# EXERCISE
In the records below, reproduce exactly the lines from the one containing "Where should I" through the one containing "Task: Enable the 执照已认证企业 checkbox", both included, and omit the pictures.

Dataset excerpts:
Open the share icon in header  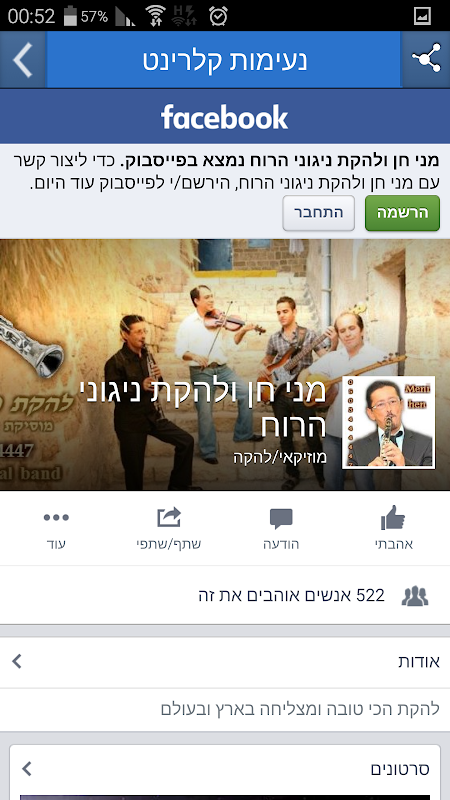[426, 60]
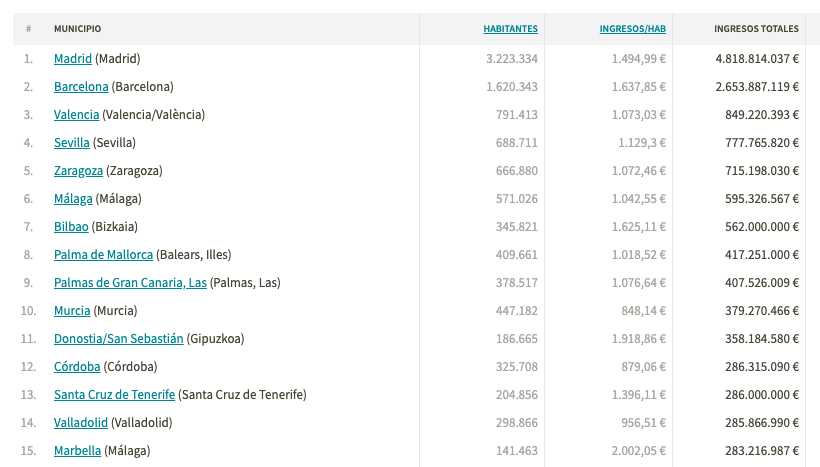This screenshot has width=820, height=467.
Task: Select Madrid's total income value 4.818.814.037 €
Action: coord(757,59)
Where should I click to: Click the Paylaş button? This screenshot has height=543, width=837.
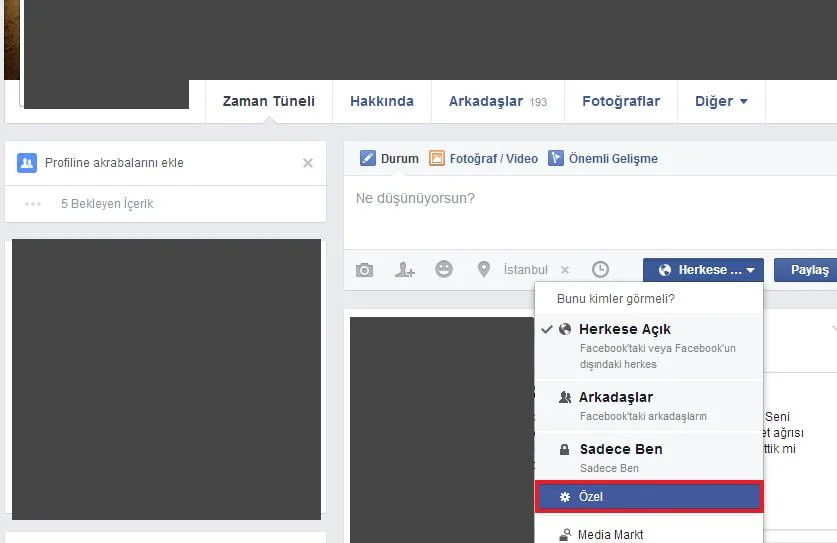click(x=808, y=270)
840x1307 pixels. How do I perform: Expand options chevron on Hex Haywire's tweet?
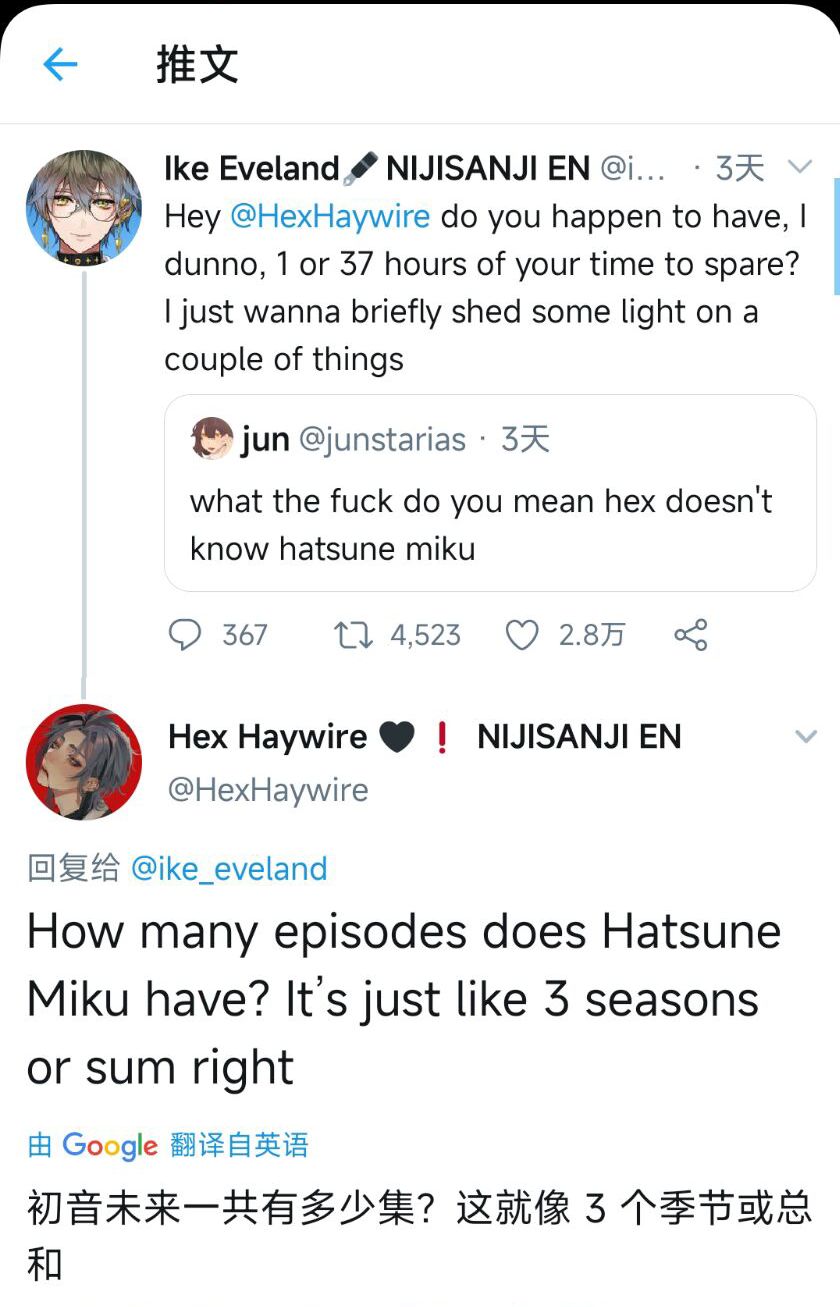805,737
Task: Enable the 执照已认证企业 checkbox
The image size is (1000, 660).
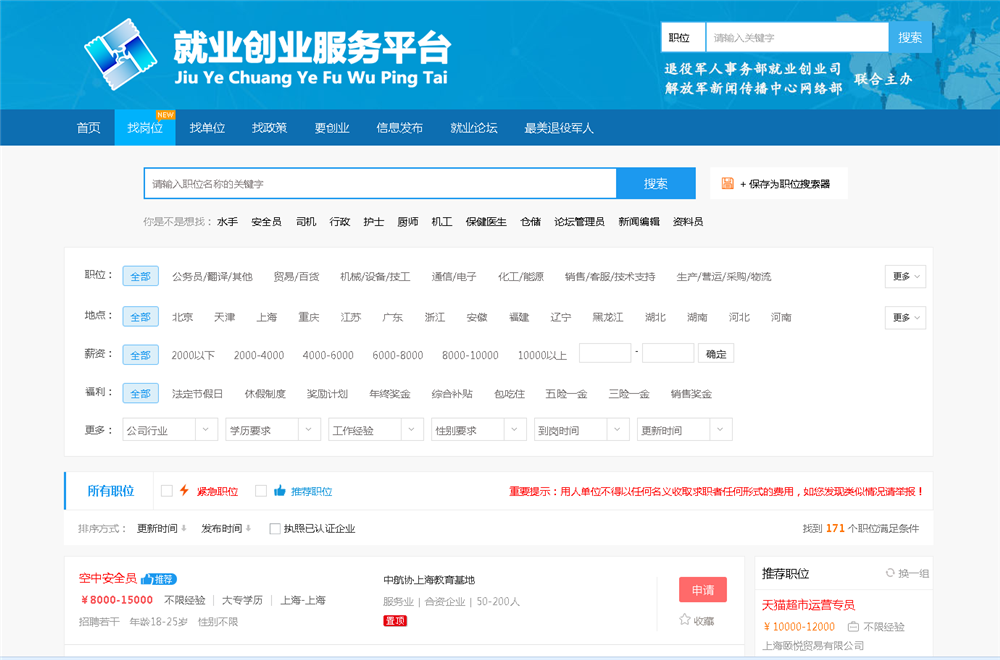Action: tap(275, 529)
---
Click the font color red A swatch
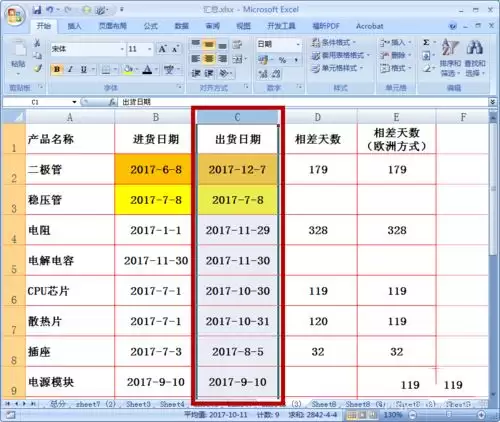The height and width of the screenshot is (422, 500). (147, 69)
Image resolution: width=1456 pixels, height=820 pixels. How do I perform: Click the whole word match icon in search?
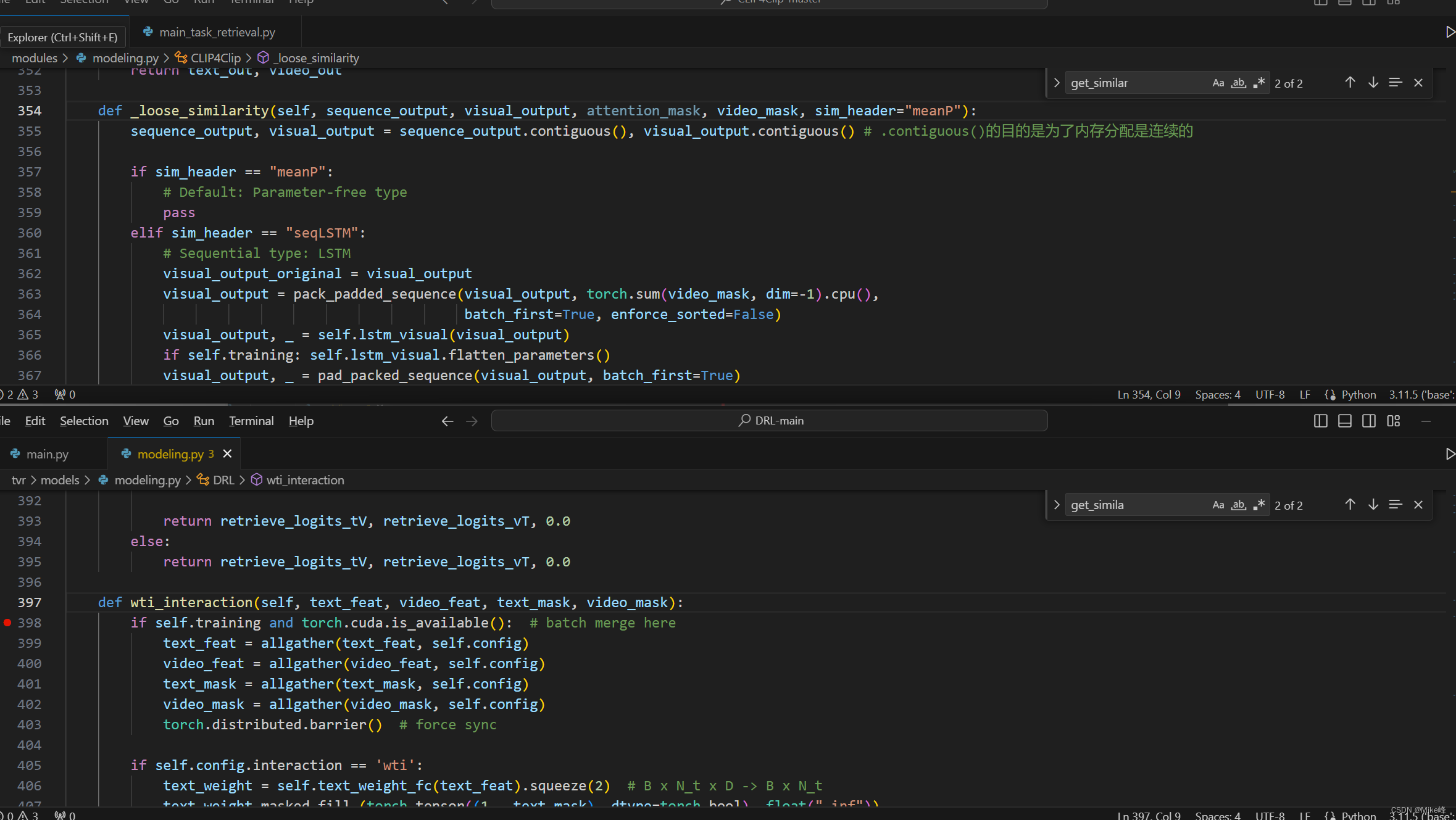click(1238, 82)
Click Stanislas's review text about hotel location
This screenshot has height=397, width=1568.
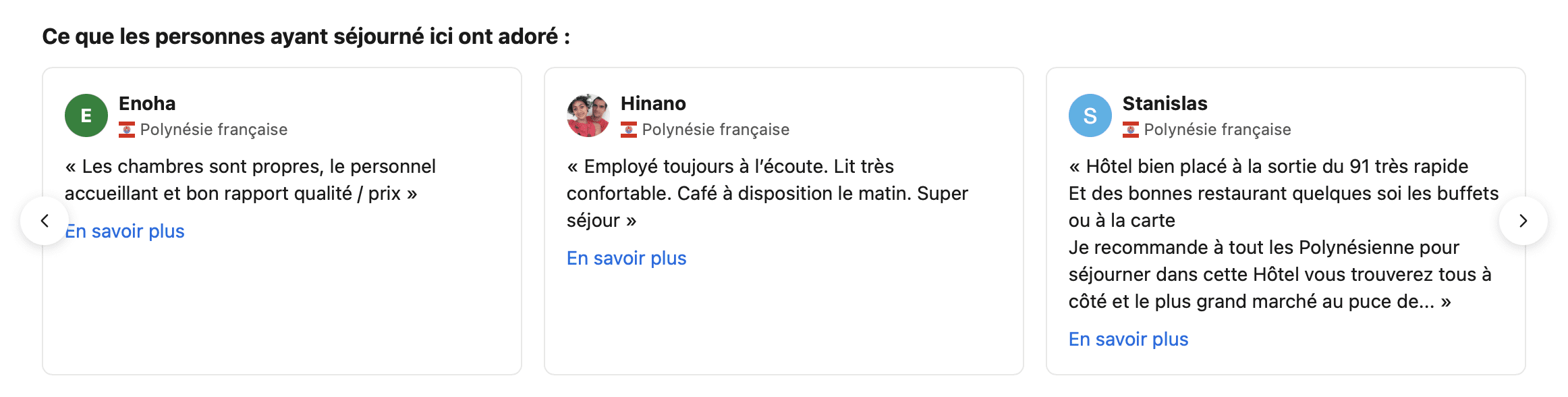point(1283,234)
* * *
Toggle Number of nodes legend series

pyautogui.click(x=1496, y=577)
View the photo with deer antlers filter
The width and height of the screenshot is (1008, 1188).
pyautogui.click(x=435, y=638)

# RESULT
Where should I click to: Click the Paylaş button? This screenshot has height=543, width=837.
click(x=808, y=270)
840x1307 pixels. How do I perform: Expand options chevron on Hex Haywire's tweet?
805,737
Task: Enable the 执照已认证企业 checkbox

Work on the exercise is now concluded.